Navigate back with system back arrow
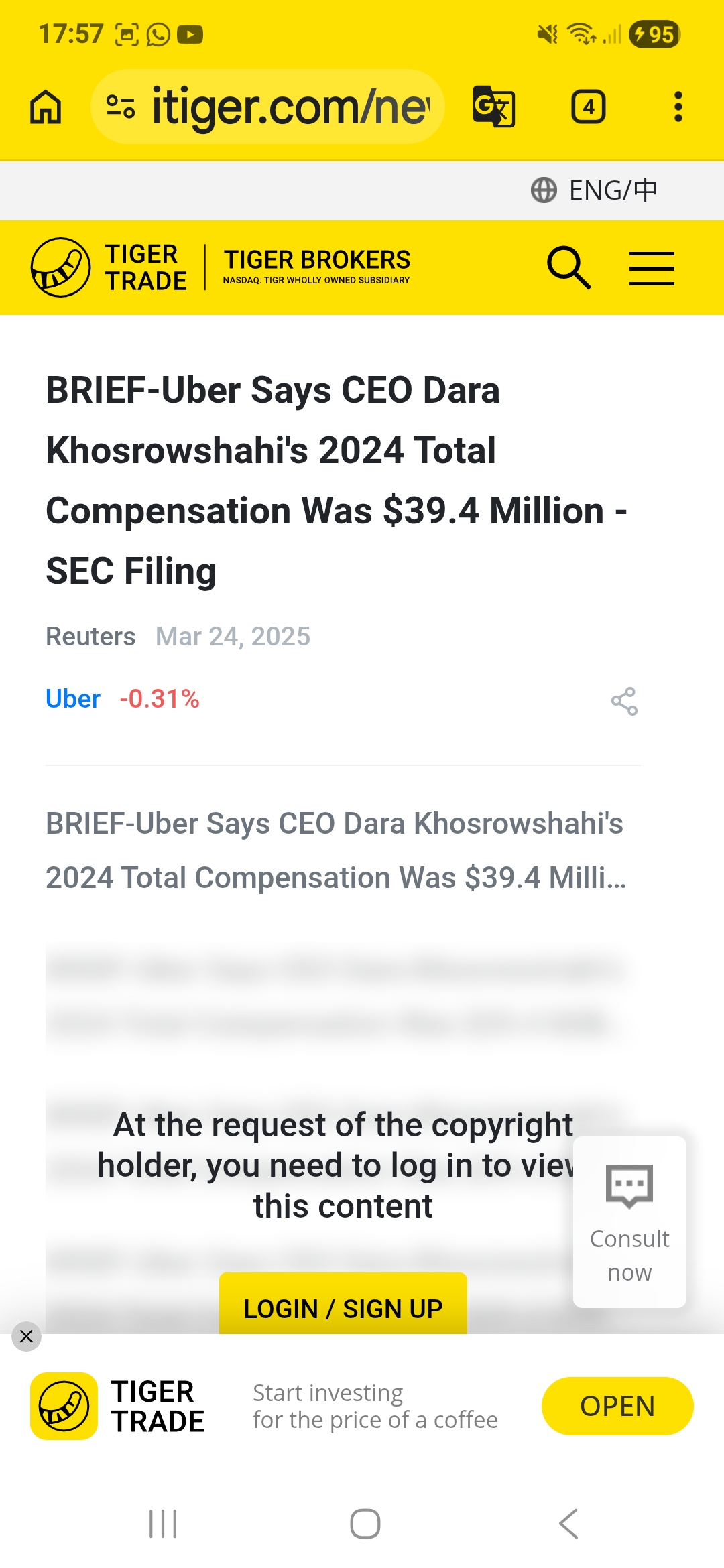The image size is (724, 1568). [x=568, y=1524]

--

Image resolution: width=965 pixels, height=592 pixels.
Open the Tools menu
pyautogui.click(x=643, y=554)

==

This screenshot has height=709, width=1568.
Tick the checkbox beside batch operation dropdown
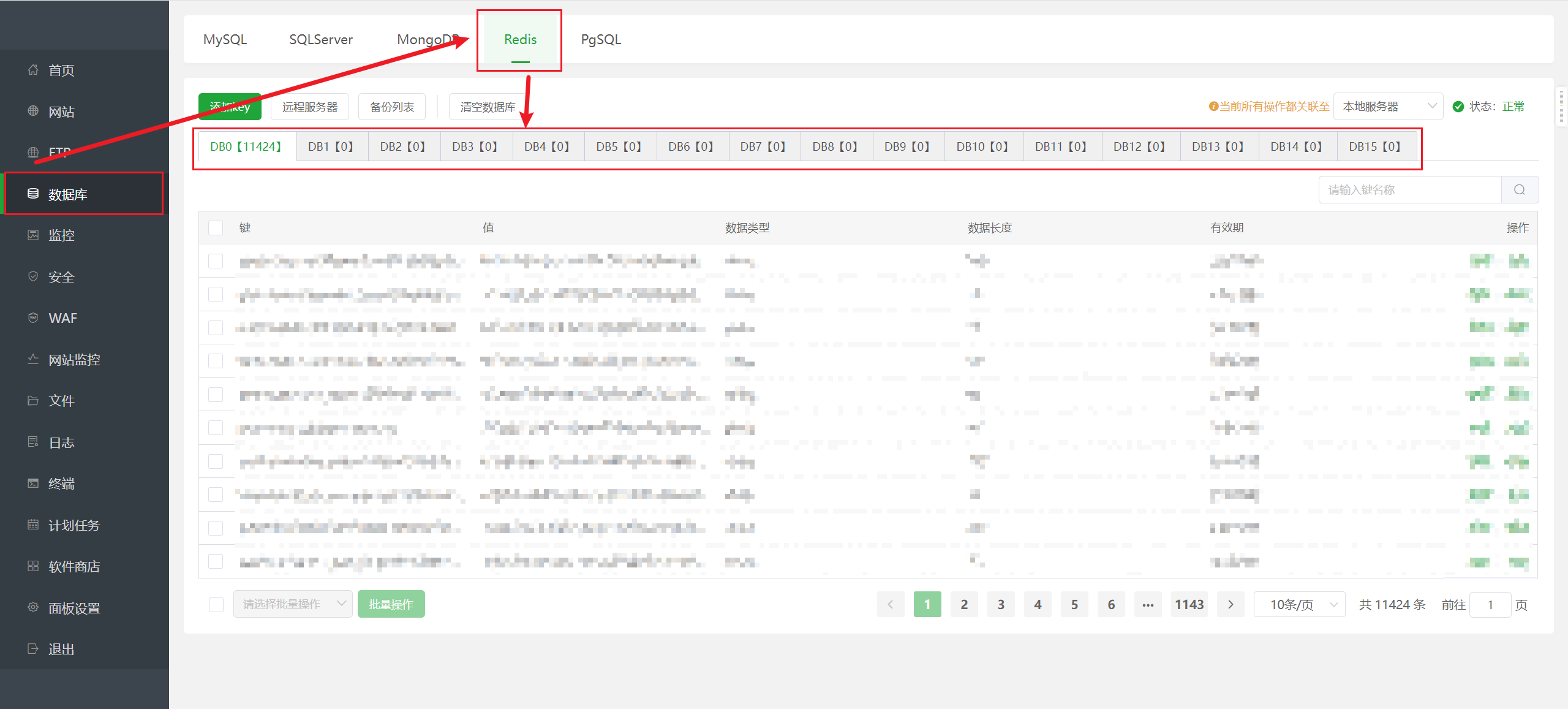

## [Task statement]
Render the lines of the data from the one containing "This screenshot has height=709, width=1568." through the one containing "Tick the checkbox", both included, as a JSON list of strings with one string per line and blank lines omitted.

## [Full answer]
[
  "This screenshot has height=709, width=1568.",
  "Tick the checkbox beside batch operation dropdown"
]